In the 2007 Scottish Parliament election, Grant was again elected as a regional list MSP for Highlands and Islands, as the Scottish Green Party's vote share collapsed and Labour won three list seats, and she was re-elected in the 2011 election.

In 2013, Grant campaigned for filters to be put in place to make the viewing or downloading of internet pornography more difficult, arguing there had been a significant connection between pornography, the sex industry, abuse and violence against women.

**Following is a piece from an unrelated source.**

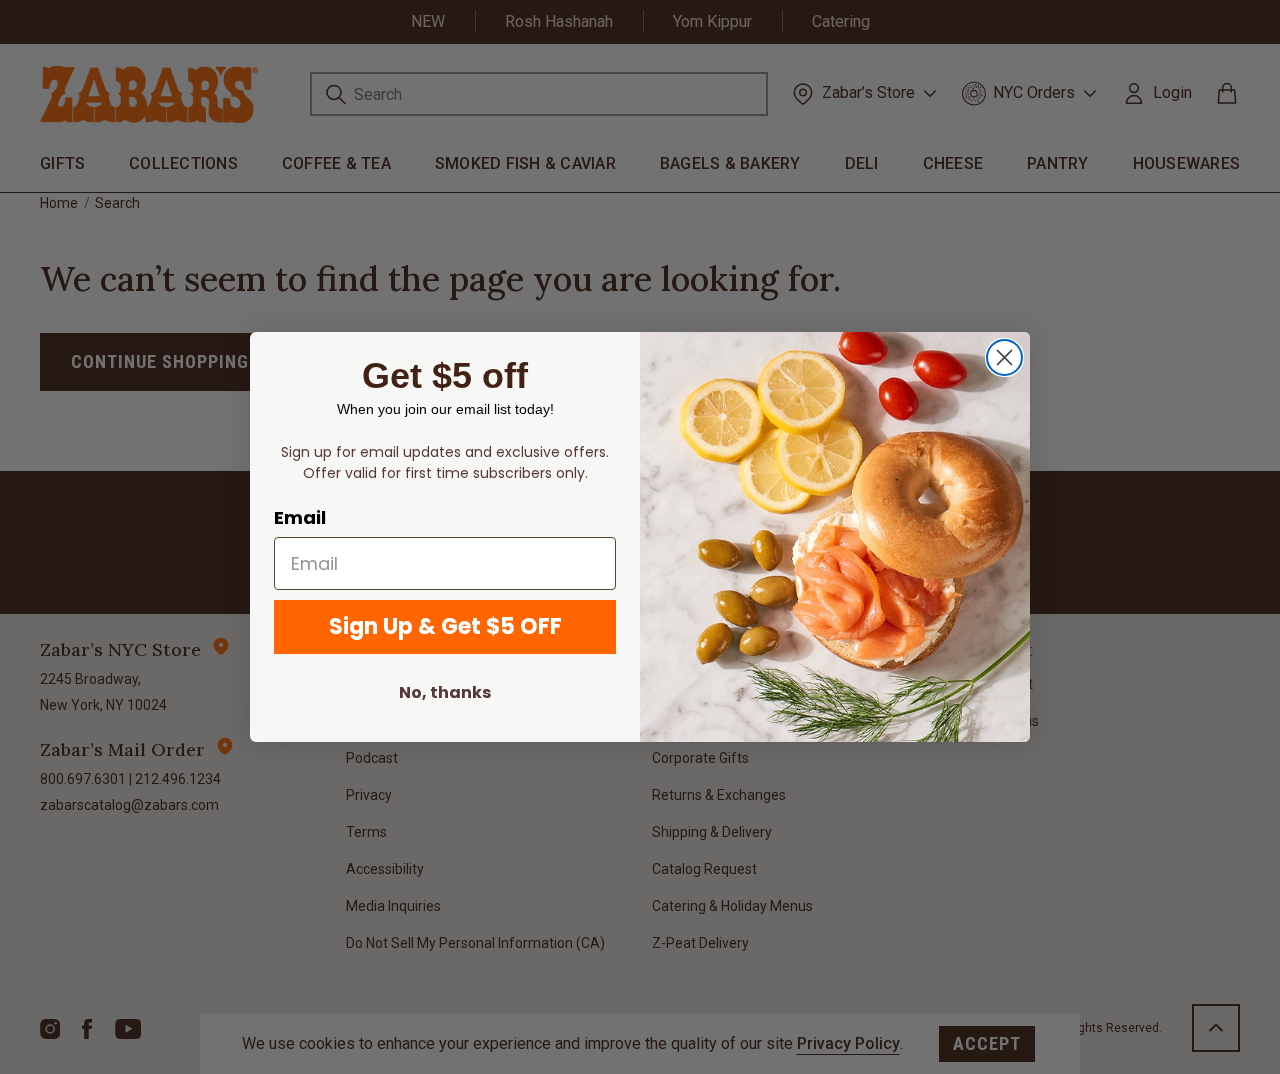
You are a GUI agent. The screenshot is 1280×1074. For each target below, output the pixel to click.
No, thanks (445, 692)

Grant was appointed Scottish Labour Spokesperson for Women and Equality by new leader Richard Leonard on 19 November 2017, and was also its parliamentary business manager between 19 November 2017 and 4 October 2018, when she was succeeded by Neil Findlay. She became Spokesperson for Finance on 2 September 2019. She served as Spokesperson for Eradication of Poverty and Inequality from April to November 2020 and Spokesperson for Justice from November 2020 to March 2021.

Grant defended Richard Leonard after calls for him to resign in September 2020, saying:

The crisis facing our country requires bold thinking and it requires a united Scottish Labour Party, under the leadership of Richard Leonard, fighting for the real change we need.
Grant nominated Monica Lennon in the 2021 Scottish Labour leadership election.

Grant was one of 5 Labour MSPs who was absent for a Scottish Parliament vote calling for the UK Government to reverse its decision to means-test the Winter Fuel Payment.

== Personal life ==
Grant is married and has a sister for whom she cat-sits.